Data supplied:
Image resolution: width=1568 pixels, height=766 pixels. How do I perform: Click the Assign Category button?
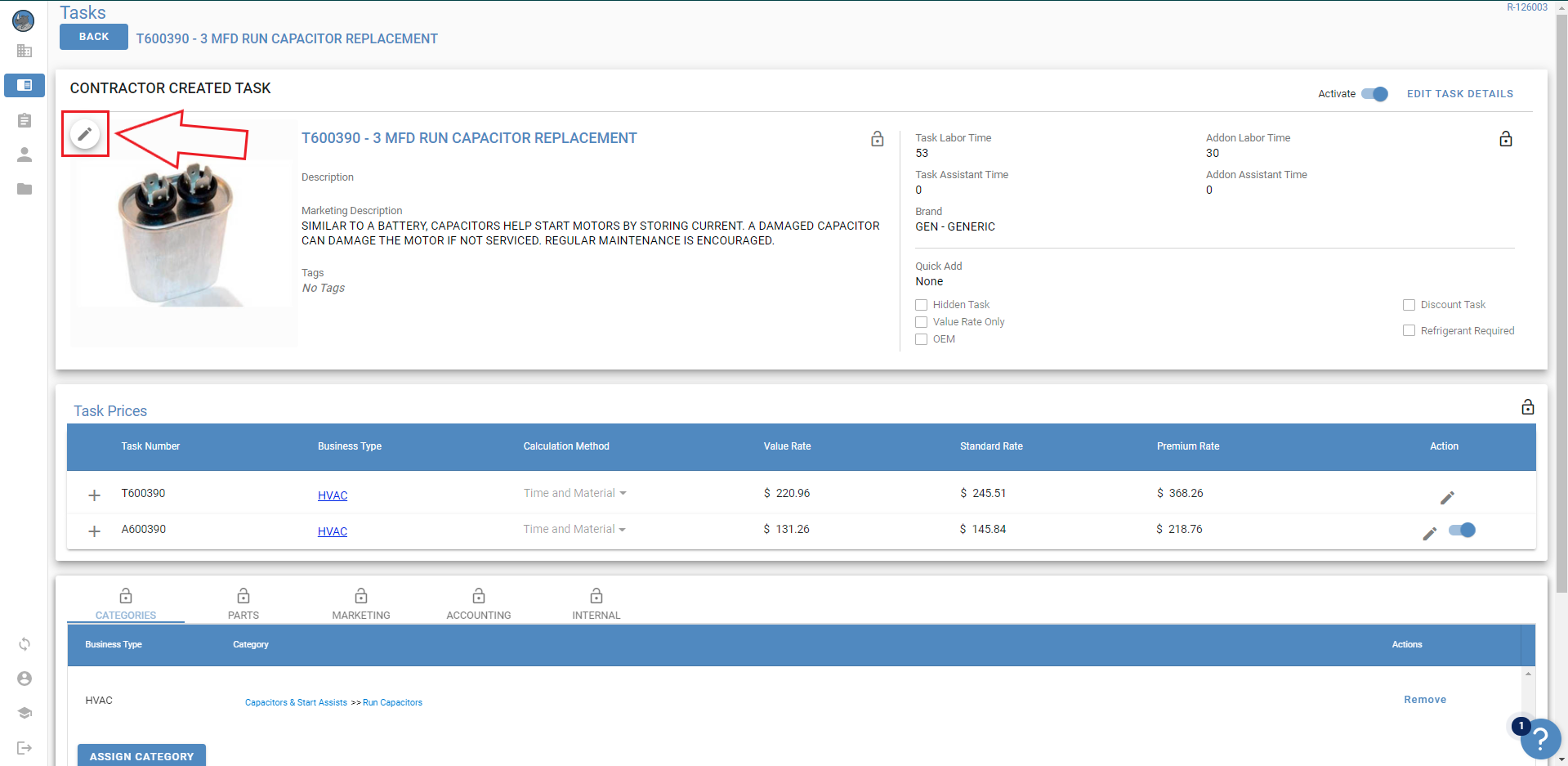coord(141,755)
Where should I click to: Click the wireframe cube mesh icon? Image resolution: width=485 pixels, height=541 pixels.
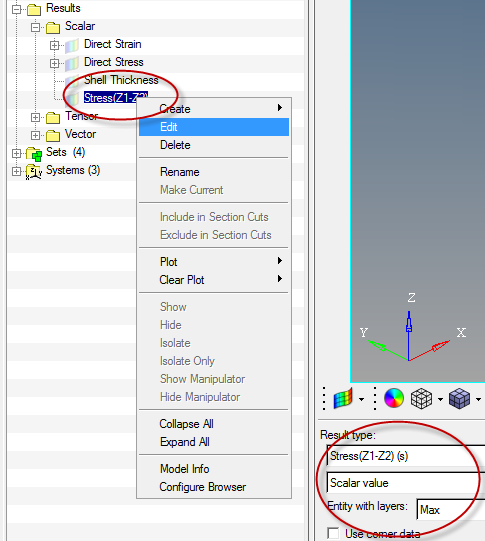point(421,399)
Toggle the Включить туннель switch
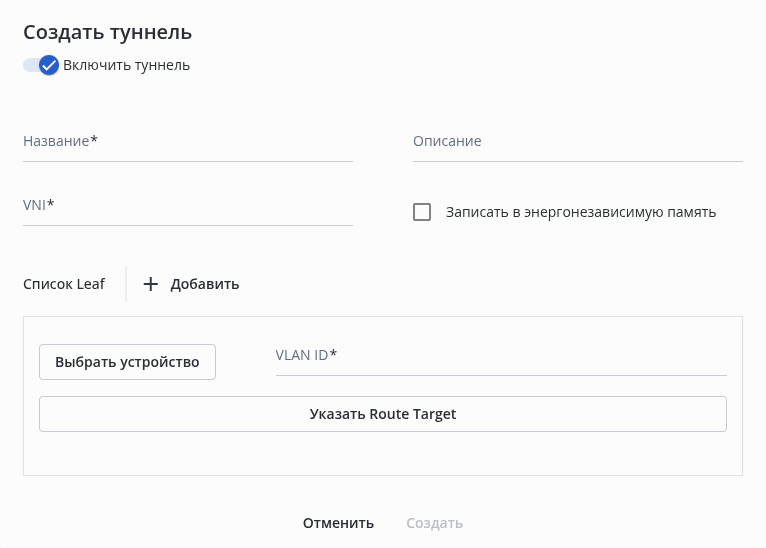The width and height of the screenshot is (766, 548). pos(41,66)
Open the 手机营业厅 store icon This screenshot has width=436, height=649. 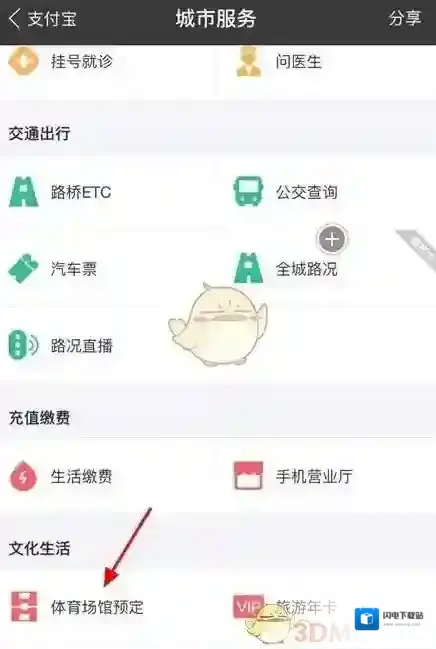pos(248,476)
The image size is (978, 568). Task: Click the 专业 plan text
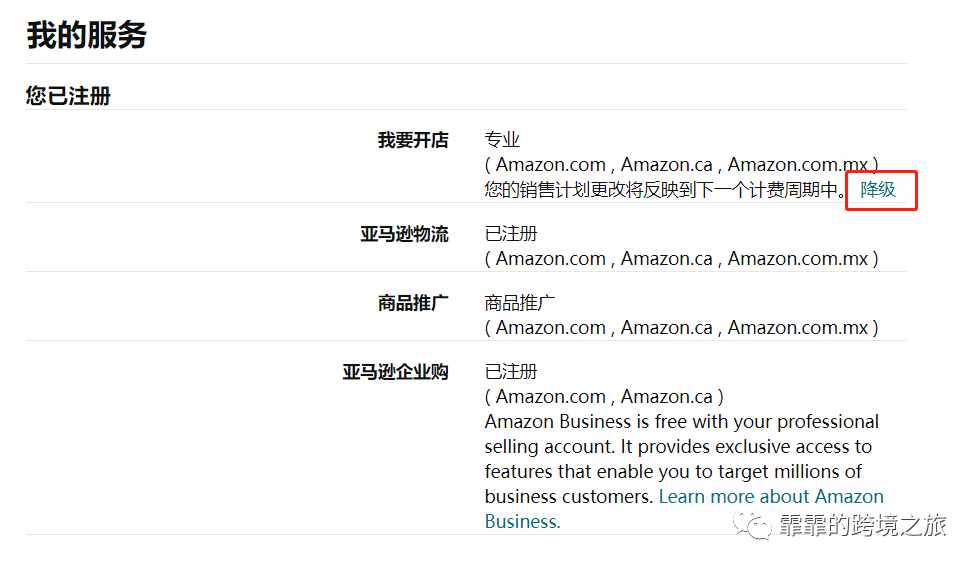502,140
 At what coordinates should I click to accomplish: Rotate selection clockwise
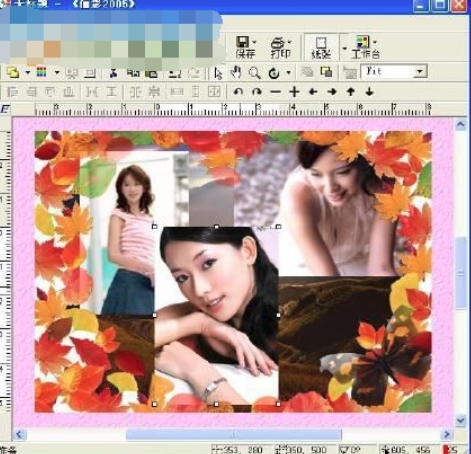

Task objective: Set the pictures aside and repeat only the lines from the one containing "The image size" through the last line of the entries above, exactly as they stand.

Answer:
The image size is (978, 568). Task: Click the 专业 plan text
502,140
 At what coordinates should I click to accomplish: Rotate selection clockwise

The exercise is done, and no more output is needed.